Diskusi Berdasarkan hasil penelitian dengan metode kohort dengan subyek komunitas, peneliti menemukan bahwa kadar glukosa yang tinggi berhubungan dengan peningkatan resiko demensia dalam populasi dengan maupun tanpa diabetes. Hasil ini konsisten berdasarkan analisis sensitivitas. Pada penelitian-penelitian sebelumnya hanya dilakukan pengukuran atas resiko demensia pada kelompok diabetes dengan hasil yang berbeda anatara tiap penelitian atau tidak konsisten. Banyak penelitian yang menyatakan adanya hubungan antara peningkatan kadar glycated hemoglobin atau kadar glukosa postprandial dan hasil yang berhubungan dengan demensia, seperti perubahan volume hipokampus dalam neuroimaging atau penurunan kemampuan kognitif. Namun tidak terdapat penelitian sebelumnya yang mengevaluasi kadar glukosa sebagai fenomena variasi waktu. Penelitian ini menggunakan Hierarchical Bayesian Model untuk mengembangkan variasi waktu dalam penilaian kadar glukosa. Pendekatan ini dapat digunakan dalam klinis untuk menilai kadar glukosa darah puasa, acak dan kadar glycated hemoglobin untuk menentukan nilai paparan glukosa.
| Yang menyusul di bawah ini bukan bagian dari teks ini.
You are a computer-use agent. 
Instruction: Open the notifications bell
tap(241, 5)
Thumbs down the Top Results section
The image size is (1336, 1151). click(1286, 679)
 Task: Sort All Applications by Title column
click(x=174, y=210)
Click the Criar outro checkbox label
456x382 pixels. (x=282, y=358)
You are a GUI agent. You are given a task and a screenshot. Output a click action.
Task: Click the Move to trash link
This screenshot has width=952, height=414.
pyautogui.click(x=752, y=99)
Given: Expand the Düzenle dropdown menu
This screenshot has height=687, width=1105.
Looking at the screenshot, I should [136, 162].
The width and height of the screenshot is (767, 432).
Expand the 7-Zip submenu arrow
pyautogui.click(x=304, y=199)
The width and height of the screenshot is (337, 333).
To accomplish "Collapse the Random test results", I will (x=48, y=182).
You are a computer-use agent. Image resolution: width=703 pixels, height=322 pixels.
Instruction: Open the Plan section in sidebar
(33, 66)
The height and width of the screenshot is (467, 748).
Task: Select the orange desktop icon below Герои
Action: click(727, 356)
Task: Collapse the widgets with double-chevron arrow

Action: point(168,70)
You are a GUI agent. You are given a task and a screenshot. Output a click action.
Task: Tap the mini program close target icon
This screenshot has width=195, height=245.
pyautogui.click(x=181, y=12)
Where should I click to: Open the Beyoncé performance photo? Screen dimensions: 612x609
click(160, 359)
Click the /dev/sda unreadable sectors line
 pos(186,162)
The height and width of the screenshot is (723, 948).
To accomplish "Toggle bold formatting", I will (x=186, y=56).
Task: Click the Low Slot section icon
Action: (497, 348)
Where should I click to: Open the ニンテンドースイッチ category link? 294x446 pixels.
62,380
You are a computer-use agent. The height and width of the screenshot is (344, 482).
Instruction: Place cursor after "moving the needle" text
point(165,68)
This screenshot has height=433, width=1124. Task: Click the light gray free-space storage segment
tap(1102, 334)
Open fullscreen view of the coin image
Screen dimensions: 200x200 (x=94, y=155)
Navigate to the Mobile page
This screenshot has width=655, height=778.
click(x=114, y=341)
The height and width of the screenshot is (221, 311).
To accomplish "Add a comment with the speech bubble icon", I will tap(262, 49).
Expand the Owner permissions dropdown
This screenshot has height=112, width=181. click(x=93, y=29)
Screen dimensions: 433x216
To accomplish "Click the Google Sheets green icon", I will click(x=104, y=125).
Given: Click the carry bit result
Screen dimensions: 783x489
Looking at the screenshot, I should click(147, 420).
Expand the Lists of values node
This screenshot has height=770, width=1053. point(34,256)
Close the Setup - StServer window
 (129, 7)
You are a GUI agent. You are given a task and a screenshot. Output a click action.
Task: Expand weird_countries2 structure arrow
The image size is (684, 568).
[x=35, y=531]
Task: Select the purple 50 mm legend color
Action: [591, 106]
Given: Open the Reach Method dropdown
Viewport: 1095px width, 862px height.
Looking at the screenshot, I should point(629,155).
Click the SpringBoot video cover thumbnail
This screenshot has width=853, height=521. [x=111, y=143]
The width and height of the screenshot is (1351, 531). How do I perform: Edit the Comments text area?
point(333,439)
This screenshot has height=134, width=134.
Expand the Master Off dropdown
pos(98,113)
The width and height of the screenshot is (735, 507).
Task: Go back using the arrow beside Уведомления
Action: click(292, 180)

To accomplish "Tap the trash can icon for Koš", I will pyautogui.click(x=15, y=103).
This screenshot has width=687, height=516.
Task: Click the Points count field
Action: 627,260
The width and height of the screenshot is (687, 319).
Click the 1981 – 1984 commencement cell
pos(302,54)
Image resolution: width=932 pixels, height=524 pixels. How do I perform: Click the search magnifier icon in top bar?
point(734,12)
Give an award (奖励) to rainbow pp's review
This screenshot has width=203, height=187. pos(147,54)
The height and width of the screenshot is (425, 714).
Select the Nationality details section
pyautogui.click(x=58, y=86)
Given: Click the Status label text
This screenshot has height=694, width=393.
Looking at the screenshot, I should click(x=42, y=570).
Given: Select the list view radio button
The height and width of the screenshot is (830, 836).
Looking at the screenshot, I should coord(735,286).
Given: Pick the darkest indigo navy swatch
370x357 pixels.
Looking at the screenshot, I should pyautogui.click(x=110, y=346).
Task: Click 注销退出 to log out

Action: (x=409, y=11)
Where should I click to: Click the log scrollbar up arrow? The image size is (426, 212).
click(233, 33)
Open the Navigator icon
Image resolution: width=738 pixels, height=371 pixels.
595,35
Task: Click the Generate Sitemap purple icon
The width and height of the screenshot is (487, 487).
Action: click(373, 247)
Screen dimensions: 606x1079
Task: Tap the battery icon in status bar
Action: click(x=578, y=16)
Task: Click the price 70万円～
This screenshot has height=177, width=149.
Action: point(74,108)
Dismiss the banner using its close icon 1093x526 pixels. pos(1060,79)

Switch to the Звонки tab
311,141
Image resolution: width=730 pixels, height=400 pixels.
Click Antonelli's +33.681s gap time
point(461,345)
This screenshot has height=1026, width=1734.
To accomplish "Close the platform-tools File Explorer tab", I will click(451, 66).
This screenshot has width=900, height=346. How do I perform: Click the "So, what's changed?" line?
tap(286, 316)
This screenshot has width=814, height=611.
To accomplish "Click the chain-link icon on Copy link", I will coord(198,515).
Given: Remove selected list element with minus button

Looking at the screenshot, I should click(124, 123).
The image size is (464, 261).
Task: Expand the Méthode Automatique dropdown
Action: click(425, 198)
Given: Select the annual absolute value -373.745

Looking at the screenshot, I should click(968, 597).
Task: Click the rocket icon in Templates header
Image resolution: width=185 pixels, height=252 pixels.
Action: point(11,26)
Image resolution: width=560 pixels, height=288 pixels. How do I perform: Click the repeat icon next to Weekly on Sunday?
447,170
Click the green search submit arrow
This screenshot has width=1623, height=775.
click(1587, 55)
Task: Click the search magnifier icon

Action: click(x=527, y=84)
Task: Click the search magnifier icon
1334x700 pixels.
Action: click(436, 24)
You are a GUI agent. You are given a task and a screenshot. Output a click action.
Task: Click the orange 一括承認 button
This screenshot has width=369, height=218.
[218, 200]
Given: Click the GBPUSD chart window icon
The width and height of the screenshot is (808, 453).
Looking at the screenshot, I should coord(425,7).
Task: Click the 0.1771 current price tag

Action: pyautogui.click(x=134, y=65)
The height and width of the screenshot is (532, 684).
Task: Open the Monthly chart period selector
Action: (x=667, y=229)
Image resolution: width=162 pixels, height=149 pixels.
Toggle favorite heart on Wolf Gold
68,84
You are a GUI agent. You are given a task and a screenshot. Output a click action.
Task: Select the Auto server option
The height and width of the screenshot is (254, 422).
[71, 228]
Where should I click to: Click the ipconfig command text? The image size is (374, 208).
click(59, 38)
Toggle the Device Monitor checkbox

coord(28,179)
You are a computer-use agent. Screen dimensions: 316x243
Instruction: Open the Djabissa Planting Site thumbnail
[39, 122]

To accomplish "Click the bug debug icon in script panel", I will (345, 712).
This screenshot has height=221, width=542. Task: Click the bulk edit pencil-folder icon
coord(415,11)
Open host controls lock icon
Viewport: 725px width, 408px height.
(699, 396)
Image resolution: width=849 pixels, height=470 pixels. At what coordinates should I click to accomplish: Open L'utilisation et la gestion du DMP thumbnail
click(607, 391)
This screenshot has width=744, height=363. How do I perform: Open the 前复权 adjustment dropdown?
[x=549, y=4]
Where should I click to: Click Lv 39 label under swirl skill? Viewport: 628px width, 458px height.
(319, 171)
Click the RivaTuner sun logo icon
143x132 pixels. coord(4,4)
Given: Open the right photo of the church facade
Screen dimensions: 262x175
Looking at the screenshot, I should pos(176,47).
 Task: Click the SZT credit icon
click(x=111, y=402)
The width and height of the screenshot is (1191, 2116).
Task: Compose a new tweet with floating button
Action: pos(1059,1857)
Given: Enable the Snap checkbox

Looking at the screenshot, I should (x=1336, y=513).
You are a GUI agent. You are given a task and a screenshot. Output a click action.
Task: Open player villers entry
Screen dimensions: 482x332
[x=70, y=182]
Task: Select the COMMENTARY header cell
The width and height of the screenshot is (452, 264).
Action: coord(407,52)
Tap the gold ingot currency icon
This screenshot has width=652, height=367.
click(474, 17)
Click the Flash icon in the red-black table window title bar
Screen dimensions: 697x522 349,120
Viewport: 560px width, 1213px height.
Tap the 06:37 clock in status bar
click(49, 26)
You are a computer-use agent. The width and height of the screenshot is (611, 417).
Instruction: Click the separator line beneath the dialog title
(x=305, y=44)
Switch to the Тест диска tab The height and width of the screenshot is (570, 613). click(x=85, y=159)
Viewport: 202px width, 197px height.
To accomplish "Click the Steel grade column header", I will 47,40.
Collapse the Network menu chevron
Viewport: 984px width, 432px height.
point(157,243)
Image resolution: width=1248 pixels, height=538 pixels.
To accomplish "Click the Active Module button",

Penelitian ini mendapatkan hasil yang monoton akan peningkatan hubungan antara kadar glukosa dan resiko demensia pada kelompok tanpa diabetes. Hal ini menunjukkan bahwa peningkatan kadar glukosa berhubungan dengan resiko demensia meskipun tanpa didasari oleh penyakit diabetes. Kadar glukosa yang tinggi dapat berkontribusi pada peningkatan resiko demensia melalui beberapa mekanisme, termasuk hiperglikemi akut dan kronis, resisten insulin, peningkatan penyakit pembuluh darah kecil pada system saraf pusat. Perkembangan demensia pada populasi diabetes mirip dengan populasi tanpa diabetes selama terdapat peningkatan kadar glukosa. Mekanisme yang mendasari hubungan antara peningkatan kadar glukosa terhadap demensia masih membutuhkan klarifikasi dari penelitian-penelitian selanjutnya. Beberapa penyebab demensia antara lain penyakit Alzheimer, penyakit pembuluh darah, penyakit Lewybody maupun kombinasi diantaranya.

Kesimpulan Terdapat bukti kadar glukosa yang tinggi berhubungan dengan peningkatan resiko demensia.